A Physiotherapist at Nottingham University Hospital, Helen is also a Councillor, representing the Bilborough ward in Nottingham.
With parents who both smoked until the early 2000s, Helen has a personal as well as professional interest in the smoker’s journey to quitting.
In her role as a physiotherapist, Helen has treated smokers living with a range of smoking-related illnesses, including cancer, and specifically during her time in thoracic surgery she treated smokers going through surgery for lung cancer. Latterly she has also worked in palliative care, looking after patients with terminal cancer caused by smoking.
She stresses that in dealing with smokers she always comes from a stance of not judging, recognising that smoking is an addiction, and how quitting is a difficult thing to do.
There's absolutely no judgment from me at all, because we all get to where we are in life in a various different number of journeys, but they've always got my support and help and guidance in in getting them to where they want to be.
Helen recognises the importance of getting support to quit, and how smokers have a better chance of quitting with support than they do on their own.
So often we have patients at the hospital who want to quit or who are unable to smoke while they're in the hospital. I am a huge advocate for all the support that's available. I'm aware of the support systems that we have in the city, and I will always signpost people to those support systems as well as ensuring they get any of the nicotine replacement therapies that they need while they're in-patients
Helen’s personal experience with her parents who smoked has shaped how she feels about smoking and has influenced her choice of roles as a physio. Both of Helen’s parents succeeded in quitting around 20 years ago, though the journey was a tough one.
It was probably the 15th or 16th time both of them had tried to quit. At the time, the nicotine gum was a new thing. My dad was a lifelong smoker of around 30 a day. He never bothered with the patches. It was never something that appealed to him. But he chewed the gum, and he still struggled. I think he had more of a physical addiction, and he found it difficult.
Unfortunately, a year or so after quitting, Helen’s dad was diagnosed with a squamous cell carcinoma. The process to diagnosis was complicated and fraught, and it took over six months before they found the tumours through neck surgery. Helen emphasises how important it is to go to your GP if you are worried about anything.
Following diagnosis, the treatment regime of six cycles of chemotherapy and 30 fractions of radiotherapy was extremely hard on her dad. Helen describes the heavy emotional toll this all had on the rest of the family too, as they struggled to support their loved one.

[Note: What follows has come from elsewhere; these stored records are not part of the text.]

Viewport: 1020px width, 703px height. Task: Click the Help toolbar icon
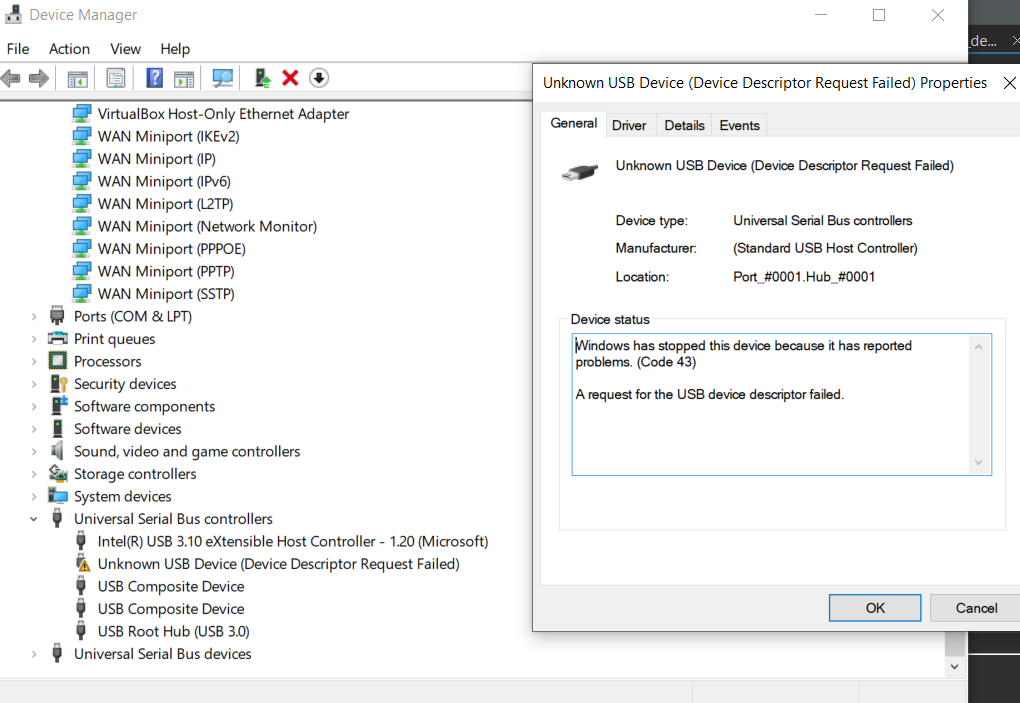152,78
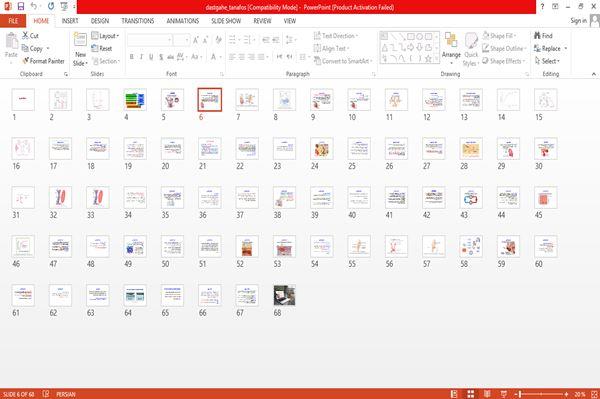Click the New Slide icon
The width and height of the screenshot is (600, 399).
pyautogui.click(x=80, y=39)
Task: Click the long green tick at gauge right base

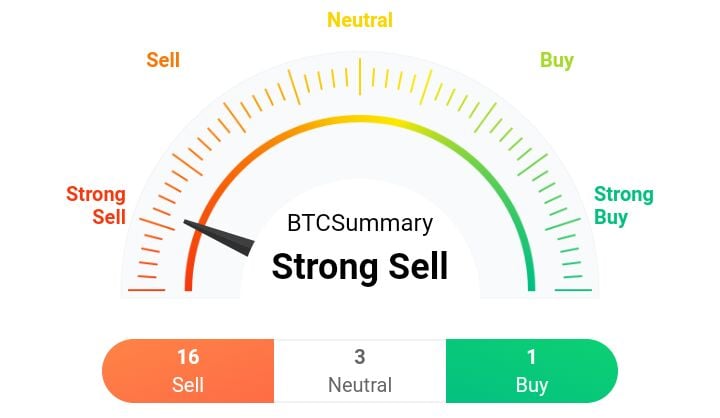Action: 574,290
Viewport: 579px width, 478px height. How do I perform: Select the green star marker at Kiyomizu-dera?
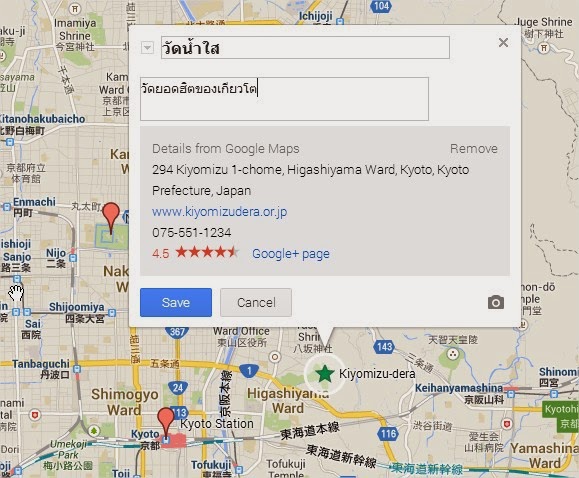[x=325, y=373]
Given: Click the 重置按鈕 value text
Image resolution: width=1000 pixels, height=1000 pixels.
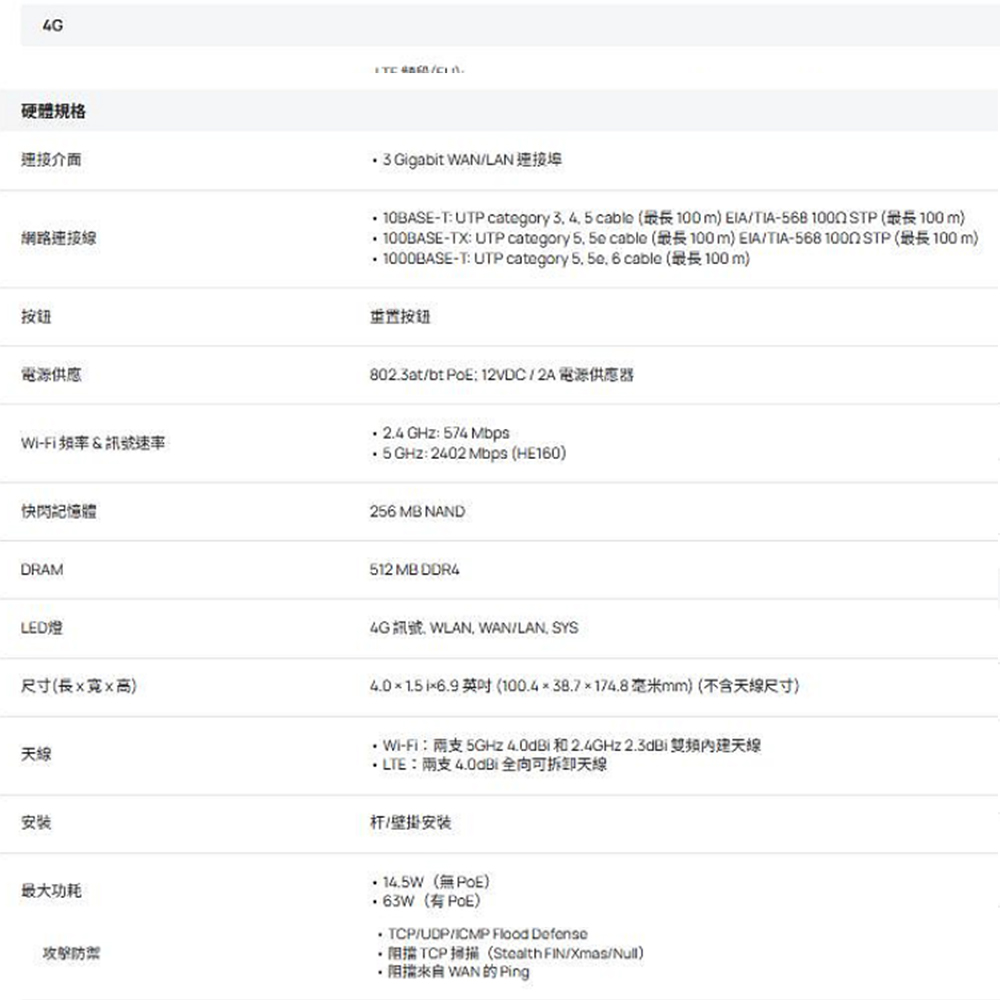Looking at the screenshot, I should [400, 317].
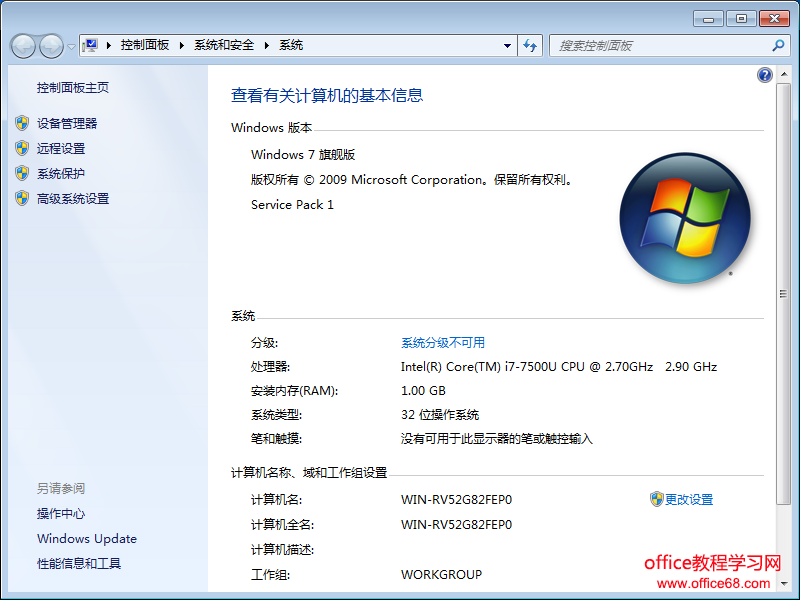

My mom hates smoking. She blames it for all the pain that she's been through in the last 20 years.
Happily, Helen’s father came through treatment successfully, though he lives on a daily basis with residual symptoms - resulting from the cancer and subsequent treatment - that make life a bit more difficult.
From your perspective as a Councillor, what are you thoughts on smoking?
My personal story definitely feeds into this. If it hadn't been for the indoor smoking ban making it more difficult for people to smoke, I believe my parents would still smoke today. I think the stress of my dad being unwell would have meant they would never have been able to stop. So, I believe one part of the solution is to make it less convenient for people to smoke. That is what will make people less likely to smoke, and certainly less likely to smoke as frequently. As a Council, we need to make sure that we protect all of our citizens, and we need to make sure that smoking is difficult to do in public spaces, especially where there are likely to be under eighteens.